HONG KONG Douglas Morton, head of Asia research at Northern Trust Capital Markets, has confidently put Shenzhen-based internet company Tencent Holdings on his buy list. Not only that, he believes it will surpass all others in terms of market capitalization. "Tencent could become the largest company in the world," Morton says.

Tencent's founder, Pony Ma Huateng, is one of the 20 "value creators" identified by the Nikkei Asian Review. Morton believes the company's ability to "compound cash" in the current environment is "one of the strongest."

However, it is a bit misleading to say that entrepreneurial companies like Tencent are taking center stage in Asia. State-owned enterprises, especially from mainland China, remain predominant.

Among the 12 Asian companies exceeding $100 billion in market cap as of Sept. 23, eight are Chinese and six are SOEs. The sheer size of the Chinese market, coupled with restrictions on foreign competitors, has allowed them to accumulate hefty profits and use that money to venture abroad with government backing.

This applies, more or less, to Tencent and Alibaba Group Holding, another private Chinese company that tops the Asian market cap list. But the Chinese economy is still dominated by SOEs, notwithstanding calls for structural reform.

For global investors, Chinese SOEs cannot be ignored due to their size and stability. China Mobile, which was recently overtaken by Tencent in terms of market cap, is the largest mobile carrier in the world, with over 840 million subscribers, mostly in China. Its half-year net profit was 60.5 billion yuan ($9.07 billion), more than three times larger than Tencent's. "Despite China Mobile having the least upside potential to our target price, it remains our top pick for its large index weighting, low earnings volatility and [fourth generation] dominance," said Ramakrishna Maruvada, an analyst at Daiwa Capital Markets.

The banking sector offers evidence of the pull of state-owned Chinese companies, as the top four banks are among the $100 billion club in Asia. Although growth is slowing, and worries about asset quality are rising amid economic slowdown, the aggregate net profit of the four banks amounted to 481 billion yuan in January to June. The net profit of the smallest, Bank of China (BOC)'s 93 billion yuan ($13.9 billion), dwarfs its Asian peers, such as Indonesia's Bank Central Asia's 9.57 trillion rupiah ($732 million).

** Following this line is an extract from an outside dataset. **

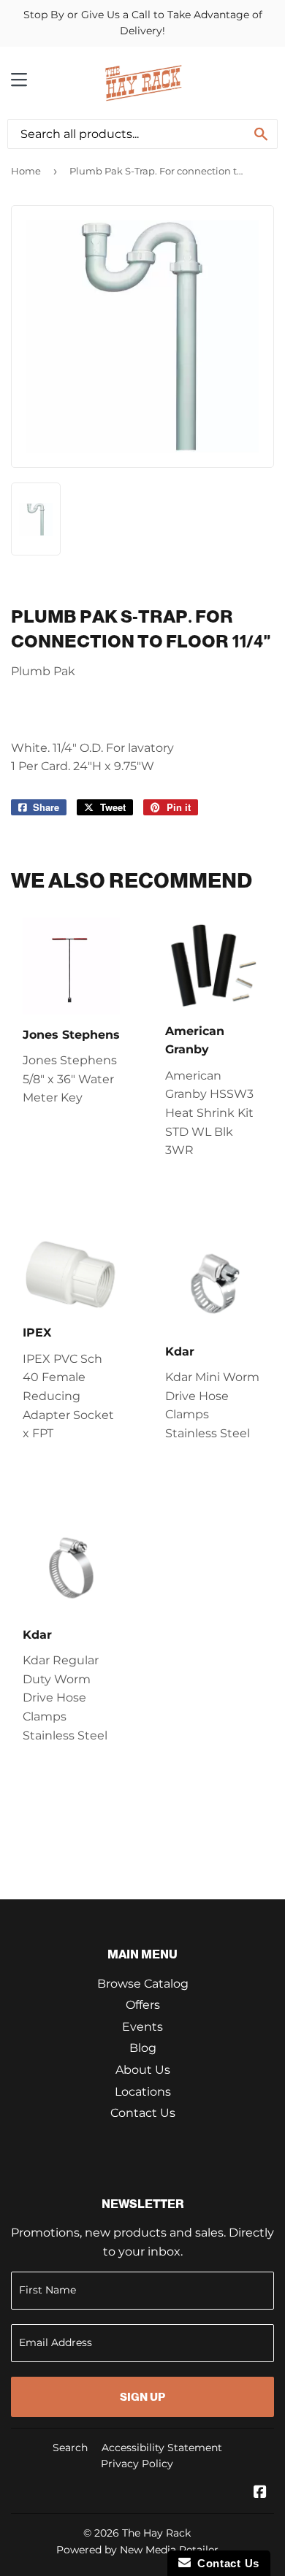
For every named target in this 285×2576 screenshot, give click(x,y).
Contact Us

The three oil conglomerates are another example of state primacy in China. The plunge in oil prices has dragged down their combined net profit by around 80% in the first half of the year, but total assets of leader PetroChina at the end of June stood at 2.41 trillion yuan, which exceeds both BP and Chevron, and its net operating cash flow of 111.8 billion yuan for the first six months was higher than any of the four global oil majors.

THE CHINESE WAY The heads of these Chinese SOEs did not meet our criteria as value creators because their selection, which is controlled by the Communist Party, is not necessarily based on principles of corporate value maximization.

As odd as it sounds outside China, it is not uncommon to see high-ranking personnel, including chairmen, shifted among rivals in the same sector. In banking, for instance, Tian Guoli, chairman of BOC since May 2013, had previously been chairman of Citic Bank, the banking arm of the state-owned conglomerate Citic.

Agricultural Bank of China (ABC)'s Zhou Mubing climbed the ladder mainly in the government sector, rising to become chairman of the bank in June after being the vice chairman of the banking regulator. Starting in 2000, he worked in local government in Chongqing, finally serving as vice mayor under Bo Xilai, a former political bigwig now serving a life sentence for corruption.

These moves are determined by the party without explanation, and terms in top posts tend to be brief.

"The basic concept around the world -- that the board appoints the chairman and CEO, oversees the management, makes major strategic decisions, or works closely with the management -- that doesn't hold in SOEs in China," said Jamie Allen, secretary-general of the Asian Corporate Governance Association. "It reflects a very different system of corporate governance in China," one in which management of companies in the state-owned sector is directly influenced by politics.